# DIRECTIONS:
All lines from the one with "97210021 (1510, 530)" through the final line of the records below must be written out exactly, with no other text.

[PROVIDED RECORDS — start]

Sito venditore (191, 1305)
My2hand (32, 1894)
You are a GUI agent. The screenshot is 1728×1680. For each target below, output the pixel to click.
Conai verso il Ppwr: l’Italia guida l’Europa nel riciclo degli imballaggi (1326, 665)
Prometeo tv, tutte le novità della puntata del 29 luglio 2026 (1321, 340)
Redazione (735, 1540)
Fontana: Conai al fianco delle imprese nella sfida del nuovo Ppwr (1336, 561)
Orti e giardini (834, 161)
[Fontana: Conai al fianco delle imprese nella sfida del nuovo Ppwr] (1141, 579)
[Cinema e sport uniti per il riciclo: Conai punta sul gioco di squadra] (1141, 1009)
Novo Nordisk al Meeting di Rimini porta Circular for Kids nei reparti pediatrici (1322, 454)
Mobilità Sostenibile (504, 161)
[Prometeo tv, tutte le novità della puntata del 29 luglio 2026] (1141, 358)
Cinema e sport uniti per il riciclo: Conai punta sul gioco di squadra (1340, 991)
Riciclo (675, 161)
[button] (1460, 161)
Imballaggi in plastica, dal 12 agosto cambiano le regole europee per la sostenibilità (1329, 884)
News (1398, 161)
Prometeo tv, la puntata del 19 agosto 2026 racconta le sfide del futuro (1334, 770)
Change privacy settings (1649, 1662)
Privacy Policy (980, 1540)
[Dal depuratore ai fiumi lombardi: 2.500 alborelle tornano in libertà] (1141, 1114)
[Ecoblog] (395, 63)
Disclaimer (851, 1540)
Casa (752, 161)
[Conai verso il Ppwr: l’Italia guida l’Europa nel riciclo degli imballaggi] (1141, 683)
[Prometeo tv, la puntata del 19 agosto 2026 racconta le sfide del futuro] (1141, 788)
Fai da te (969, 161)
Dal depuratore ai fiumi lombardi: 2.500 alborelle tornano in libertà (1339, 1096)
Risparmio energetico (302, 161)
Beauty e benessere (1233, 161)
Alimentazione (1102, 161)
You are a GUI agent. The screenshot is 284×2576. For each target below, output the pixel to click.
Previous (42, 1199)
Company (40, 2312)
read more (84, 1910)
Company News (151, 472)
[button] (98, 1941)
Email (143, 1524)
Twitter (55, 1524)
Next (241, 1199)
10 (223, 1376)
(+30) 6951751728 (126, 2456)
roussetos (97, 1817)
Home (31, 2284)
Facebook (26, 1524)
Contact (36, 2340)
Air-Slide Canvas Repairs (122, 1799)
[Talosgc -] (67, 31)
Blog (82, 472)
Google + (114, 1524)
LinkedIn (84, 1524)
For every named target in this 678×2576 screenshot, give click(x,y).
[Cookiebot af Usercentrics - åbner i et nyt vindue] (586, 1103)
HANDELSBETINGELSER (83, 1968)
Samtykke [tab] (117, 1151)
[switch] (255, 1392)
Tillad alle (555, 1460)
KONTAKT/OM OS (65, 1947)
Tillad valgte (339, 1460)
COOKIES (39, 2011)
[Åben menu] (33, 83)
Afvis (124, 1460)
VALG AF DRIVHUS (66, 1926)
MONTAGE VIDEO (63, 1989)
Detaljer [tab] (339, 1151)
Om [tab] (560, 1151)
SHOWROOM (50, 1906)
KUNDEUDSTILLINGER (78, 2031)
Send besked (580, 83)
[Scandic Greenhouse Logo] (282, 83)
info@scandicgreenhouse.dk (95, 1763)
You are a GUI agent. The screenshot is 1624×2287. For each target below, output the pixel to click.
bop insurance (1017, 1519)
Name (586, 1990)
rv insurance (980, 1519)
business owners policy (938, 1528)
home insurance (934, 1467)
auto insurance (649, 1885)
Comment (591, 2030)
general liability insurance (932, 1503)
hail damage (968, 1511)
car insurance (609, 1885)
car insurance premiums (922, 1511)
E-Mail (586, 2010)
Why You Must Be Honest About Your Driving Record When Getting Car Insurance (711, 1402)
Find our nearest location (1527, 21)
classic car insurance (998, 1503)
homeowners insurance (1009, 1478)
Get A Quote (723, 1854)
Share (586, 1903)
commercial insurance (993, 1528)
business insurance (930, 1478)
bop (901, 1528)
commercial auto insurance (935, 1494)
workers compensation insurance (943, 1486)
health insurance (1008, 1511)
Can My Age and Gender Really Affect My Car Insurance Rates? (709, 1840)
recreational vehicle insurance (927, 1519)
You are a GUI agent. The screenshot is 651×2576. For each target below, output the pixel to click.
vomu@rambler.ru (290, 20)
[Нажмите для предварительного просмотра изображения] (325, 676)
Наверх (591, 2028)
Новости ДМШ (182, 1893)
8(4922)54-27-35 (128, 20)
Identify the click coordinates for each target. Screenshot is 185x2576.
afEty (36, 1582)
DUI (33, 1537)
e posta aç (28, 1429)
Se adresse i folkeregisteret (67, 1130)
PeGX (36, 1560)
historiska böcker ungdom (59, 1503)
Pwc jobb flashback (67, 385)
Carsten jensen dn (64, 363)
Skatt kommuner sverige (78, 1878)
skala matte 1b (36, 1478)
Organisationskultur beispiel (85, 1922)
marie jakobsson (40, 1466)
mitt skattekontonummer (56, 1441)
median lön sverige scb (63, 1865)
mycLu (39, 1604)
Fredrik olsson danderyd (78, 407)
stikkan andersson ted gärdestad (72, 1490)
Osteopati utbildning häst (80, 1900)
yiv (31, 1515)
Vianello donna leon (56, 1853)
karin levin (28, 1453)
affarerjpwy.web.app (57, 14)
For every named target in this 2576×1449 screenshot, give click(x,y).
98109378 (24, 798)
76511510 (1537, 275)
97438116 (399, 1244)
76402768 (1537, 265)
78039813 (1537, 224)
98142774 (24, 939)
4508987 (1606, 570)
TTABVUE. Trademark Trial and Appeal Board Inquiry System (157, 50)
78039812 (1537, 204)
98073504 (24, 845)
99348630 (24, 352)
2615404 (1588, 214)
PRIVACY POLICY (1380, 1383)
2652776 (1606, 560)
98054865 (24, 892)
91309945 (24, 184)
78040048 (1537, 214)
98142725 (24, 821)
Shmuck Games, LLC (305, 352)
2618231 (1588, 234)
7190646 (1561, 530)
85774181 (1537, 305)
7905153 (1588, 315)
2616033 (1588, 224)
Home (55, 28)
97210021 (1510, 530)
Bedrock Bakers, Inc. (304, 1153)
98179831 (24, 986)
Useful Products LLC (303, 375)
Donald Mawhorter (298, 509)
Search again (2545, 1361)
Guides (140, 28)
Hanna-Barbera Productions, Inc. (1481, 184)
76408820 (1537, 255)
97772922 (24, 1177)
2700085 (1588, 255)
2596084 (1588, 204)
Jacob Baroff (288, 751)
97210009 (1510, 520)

[PROVIDED RECORDS — finish]

# EXERCISE RESPONSE:
97210021 (1510, 530)
Bedrock Bakers, Inc. (304, 1153)
98179831 (24, 986)
Useful Products LLC (303, 375)
Donald Mawhorter (298, 509)
Search again (2545, 1361)
Guides (140, 28)
Hanna-Barbera Productions, Inc. (1481, 184)
76408820 (1537, 255)
97772922 (24, 1177)
2700085 (1588, 255)
2596084 (1588, 204)
Jacob Baroff (288, 751)
97210009 (1510, 520)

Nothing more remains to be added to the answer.